Of the four musicians coming to Whitehorse to play the Fathers and Sons gig, only one was willing to wake up at 9:30 a.m. to talk.

“I don’t know who I can find to talk to you that early,” said their manager Kathy Campbell.

Vancouver actor, and St. Louis blues legend Jim Byrnes was sleeping.

So was Amos Garrett, the telecaster king who’s played with the likes of Steve Wonder, Paul Butterfield, Bonnie Raitt, Anne Murray and Maria Muldaur.

Vancouver Island composer and dobro player Doug Cox, whose music has appeared on numerous soundtracks, including Terry Gilliam’s Tideland, was, presumably, snoring soundly, as well.

But Steve Dawson was awake.

It’s not that early, said the multi-instrumental Vancouverite.

Dawson is one of the sons — the fathers, Amos and Brynes are the old guys.

But the tour’s name has a bit more depth.

“It’s named after a Muddy Waters album from the 1960s,” said Dawson.

“The elder statesman Muddy Waters was playing with all these younger Chicago blues guys.”

Cox and Dawson had done a 12-day slide-guitar tour last year, and decided to do another one picking up the “fathers” they’d been playing with.

“I had been working with Jim Byrnes and Cox had been working with Amos,” said Dawson.

“So we decided to do this one-off tour.”

However, being successful, independent musicians, they didn’t have much time to prepare.

“It kind of fell together by accident,” said Dawson.

Arriving the night before their first gig, the guys got together and started “pulling out tunes.

“Then we whittled it down, and cut out the stuff that was too finicky,” said Dawson.

“We found stuff we could fall into naturally.”

It was similar to workshops where a bunch of musicians are thrown together at folk festivals, he added.

The newness of the material gave the first shows a sense of immediacy.

Nine nights later, resting up before a second show in Penticton, the guys have gotten to know the material — it’s tight and rehearsed.

But there’s something special about playing fresh material too, said Dawson.

Although they’re all guitarists, the blues artists mix it up on stage.

“It’s not all four of us all the time,” he said.

And the guitar styles vary — Byrnes plays the acoustic guitar, Garrett strums electric and sings basslines, Cox plays dobro and mandolin and Dawson plays pedal steel and Hawaiian.

But it’s not all leis and hula dancing.

Dawson is into 1920 to ‘40s Hawaiian “which has more in common with the jazz era than music we associate with Hawaiian now — it’s like hearing Django Rhinehart playing euro-jazz,” he said.

Dawson picked up the guitar in high school, playing standard rock covers of Cream, the Rolling Stones, Jimi Hendrix and Eric Clapton.

“Then I found myself leaning toward the people that influenced those guys,” he said.

He ended up right back in the 1920s, at the beginning of recorded music.

Now, he’s recording his own.
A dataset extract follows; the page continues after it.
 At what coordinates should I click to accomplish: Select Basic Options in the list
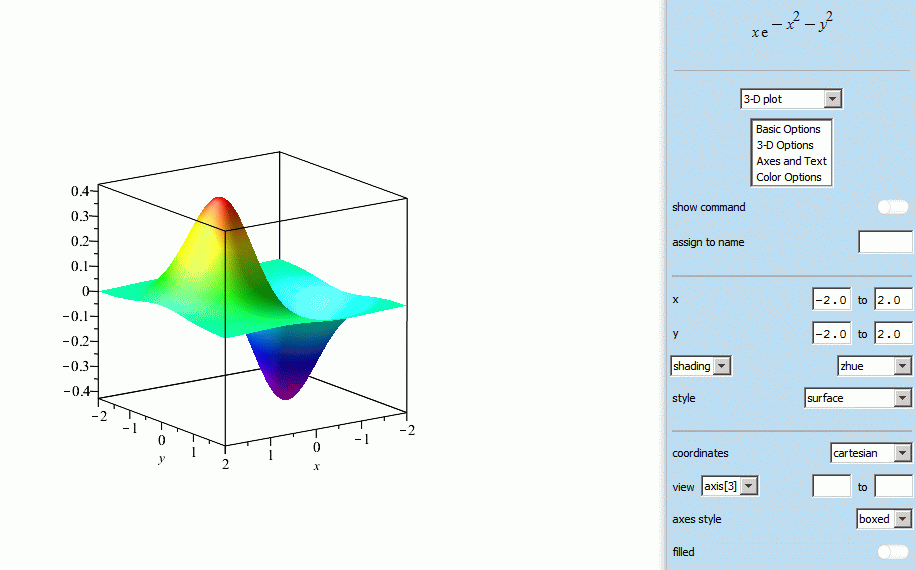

Dawson put out two albums this year.

“They’re two albums with the same band, but with two very different concepts,” he said. One is singer/songwriter based, while the other is a series of instrumental pedal steel tunes —  an instrument he’s just learning.
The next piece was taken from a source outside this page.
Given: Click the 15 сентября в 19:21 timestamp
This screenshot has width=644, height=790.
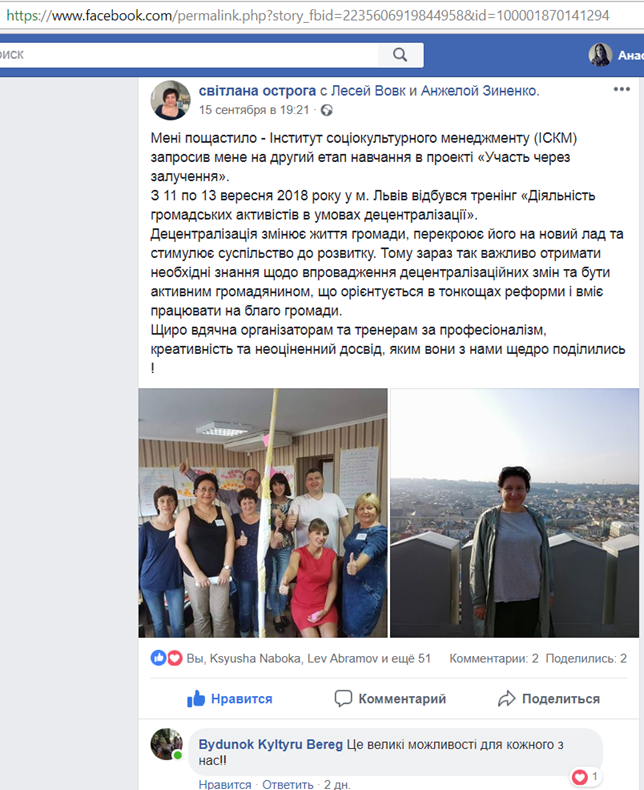Looking at the screenshot, I should [x=254, y=110].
All four musicians have been north before.

“I know lots of the musicians and have worked with Kim Barlow,” said Dawson, who’s played a couple of Frostbite Music Festivals.

This time, despite all the sleeping, the fathers and sons will be tired.

They’ve been playing a show every night on the Western Canadian tour and Whitehorse will be night 11 of 12.

“There’s been a real curve, with learning the material,” said Dawson.

“And sitting next to Amos Garrett every night has been a real trip. He’s legendary — no one else plays like that.”

Fathers and Sons hit the Yukon Arts Centre stage at 8 p.m. on November 29th.

Tickets are available at the arts centre box office and Arts Underground.